:: Task directions ::
Quote the lines of the data below verbatim, beginning at the line that contains "The width and" and ending at the last line, both included, and excluding pictures.

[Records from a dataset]
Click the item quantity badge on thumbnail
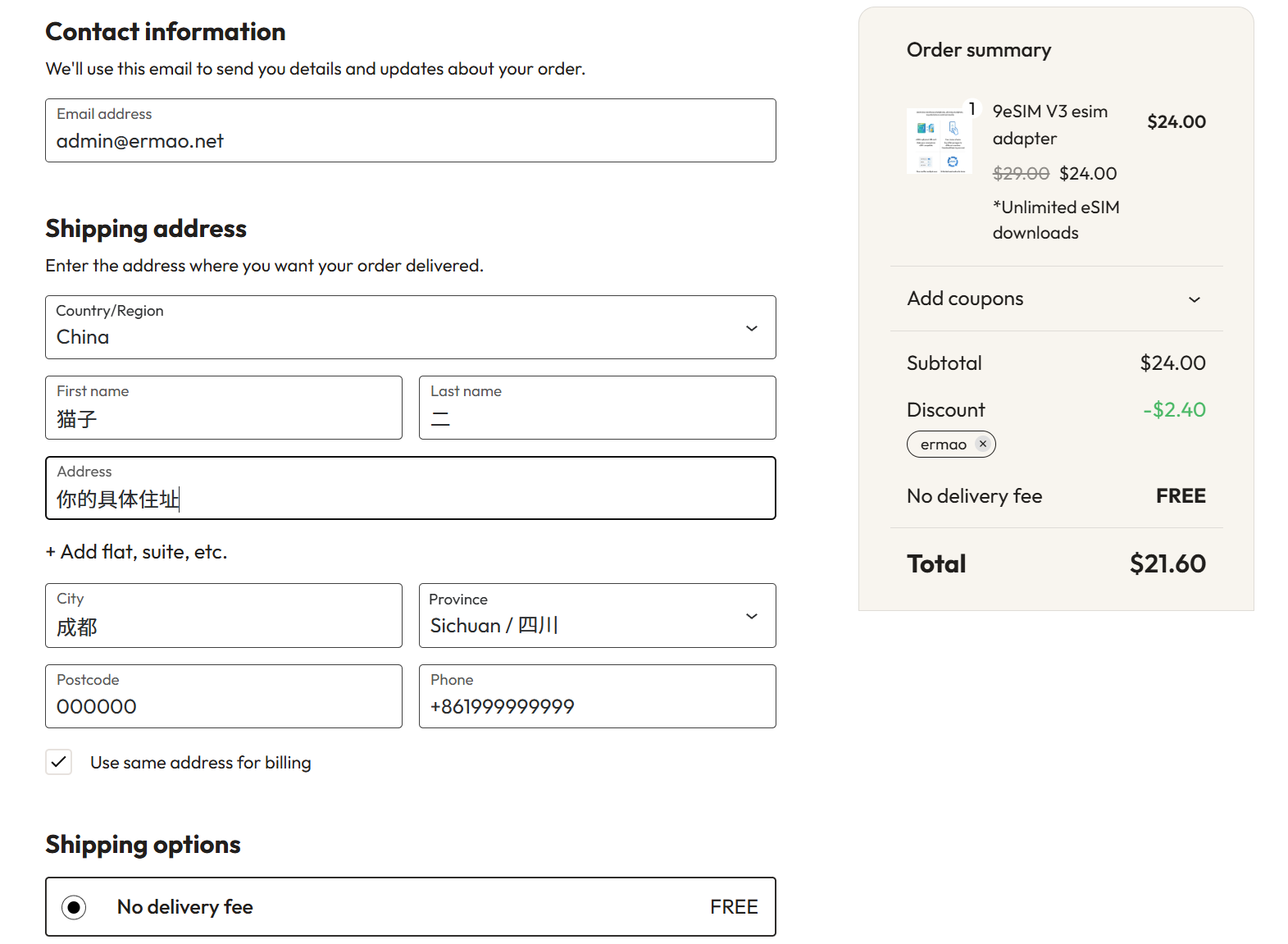(972, 109)

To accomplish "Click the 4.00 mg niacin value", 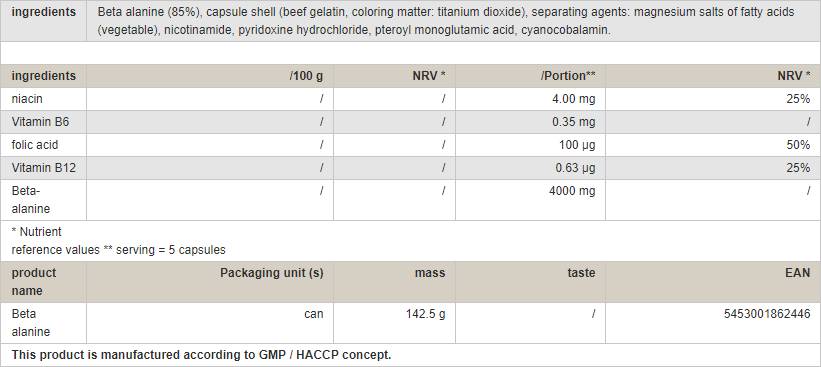I will coord(574,99).
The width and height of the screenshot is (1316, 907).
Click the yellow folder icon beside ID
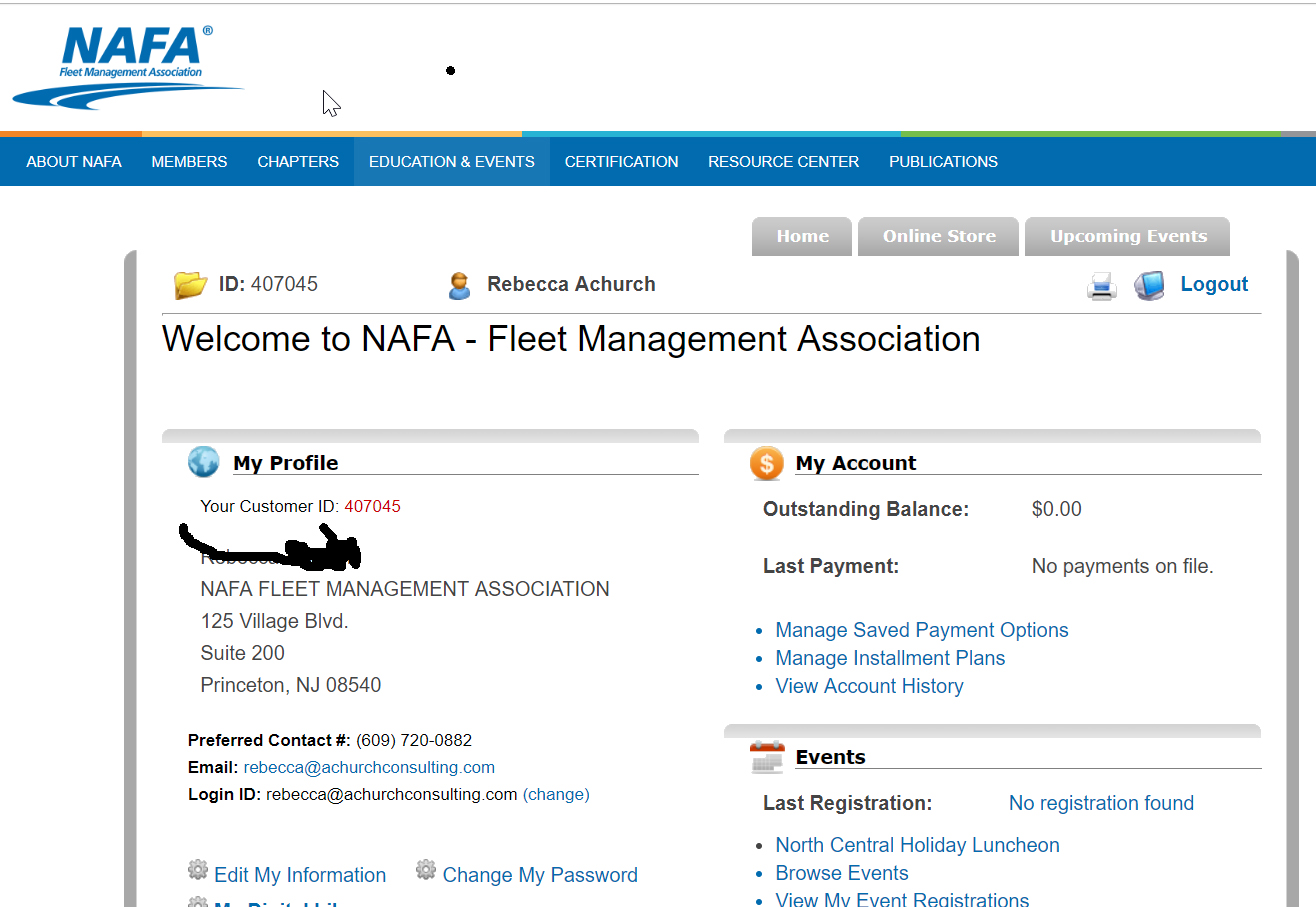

:: Response to this task ::
The width and height of the screenshot is (1316, 907).
Click the yellow folder icon beside ID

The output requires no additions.